▸ **WHAT TO DO**
From the records below, extract word for word the lines starting at the one that contains "You are a GUI" and ending at the one that contains "tap(1079, 380)", both included, and leave the pictures out.

▸ **DATASET CONTENT**

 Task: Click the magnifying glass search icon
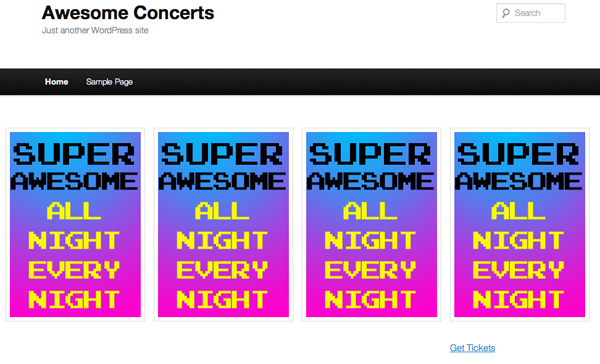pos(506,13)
---
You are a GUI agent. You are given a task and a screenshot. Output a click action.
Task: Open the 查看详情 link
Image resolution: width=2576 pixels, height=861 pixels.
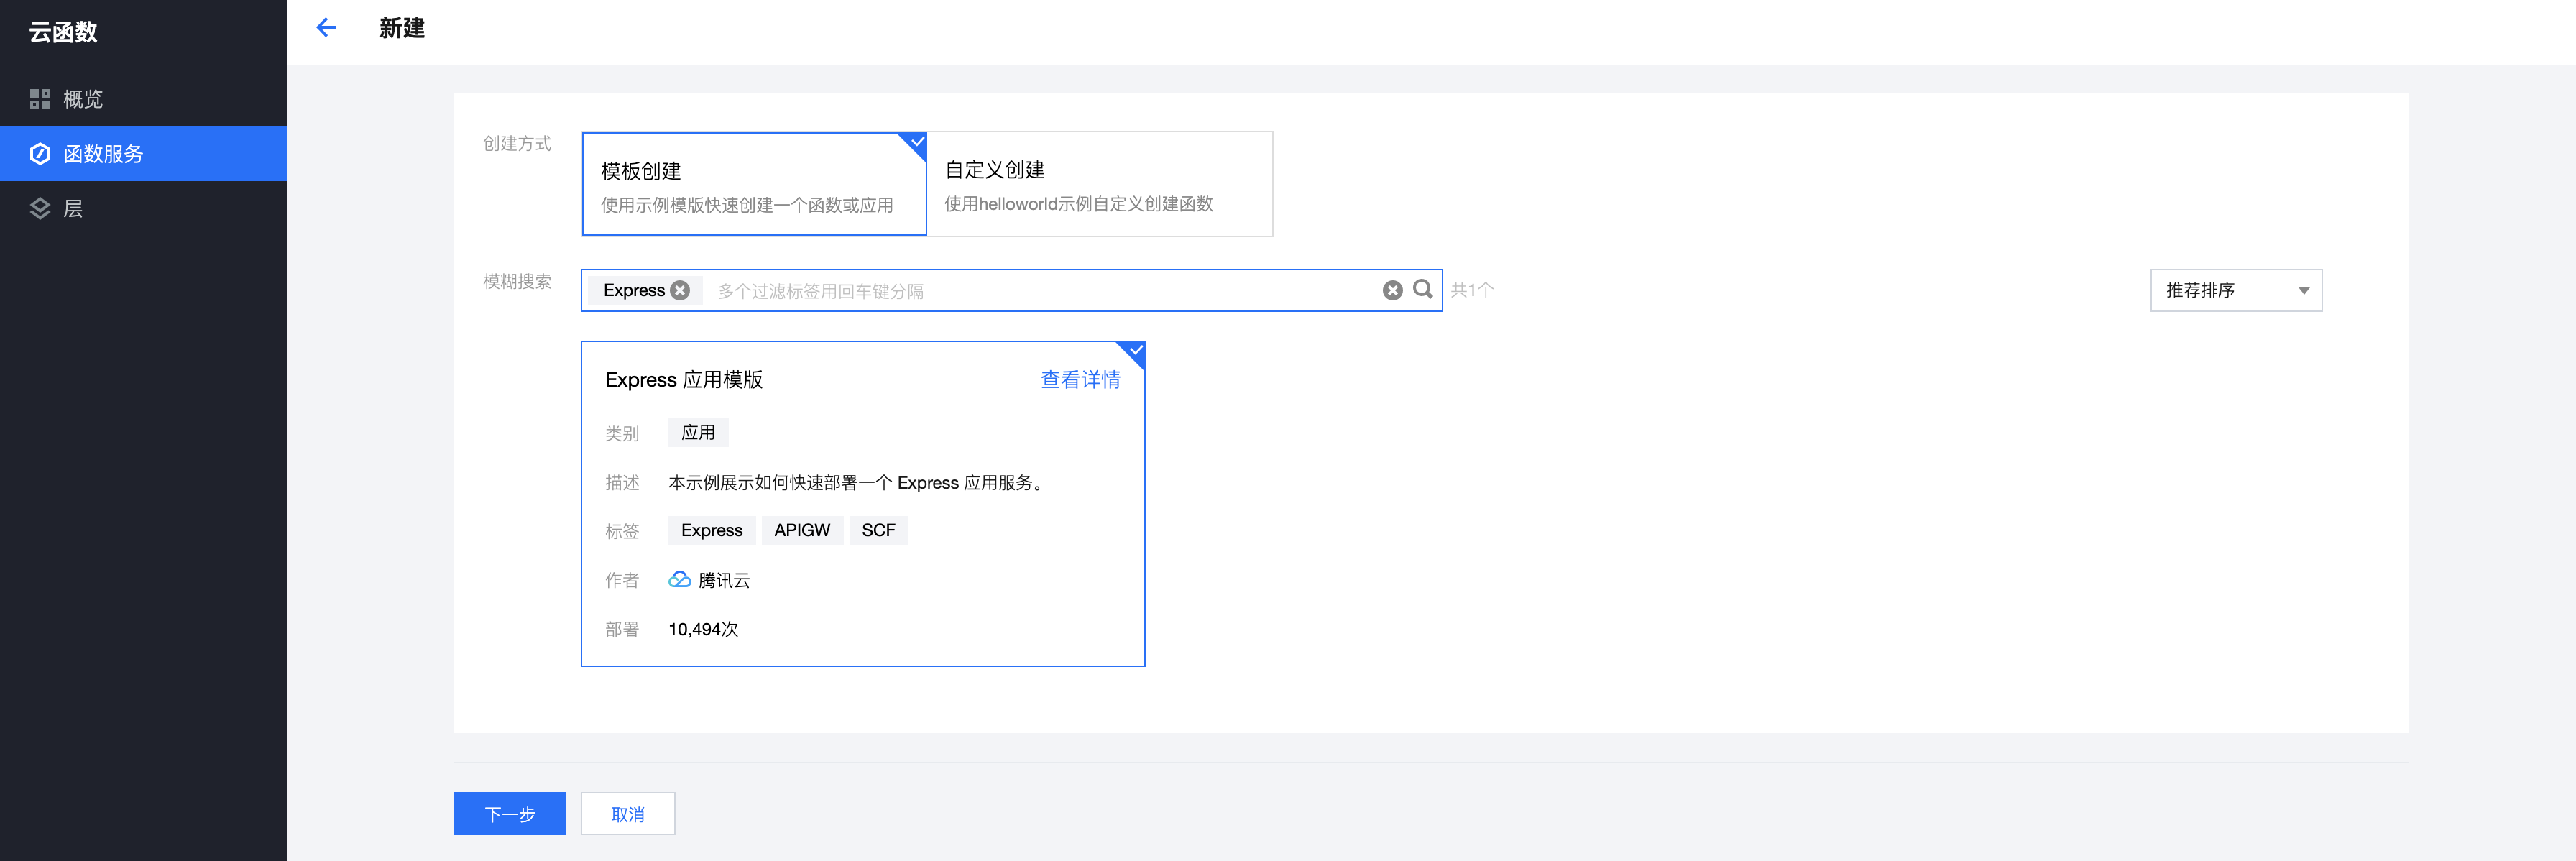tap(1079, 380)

▸ **FINISHED TASK**
You are a GUI agent. You are given a task and a screenshot. Output a click action.
Task: Open the 查看详情 link
Image resolution: width=2576 pixels, height=861 pixels.
tap(1079, 380)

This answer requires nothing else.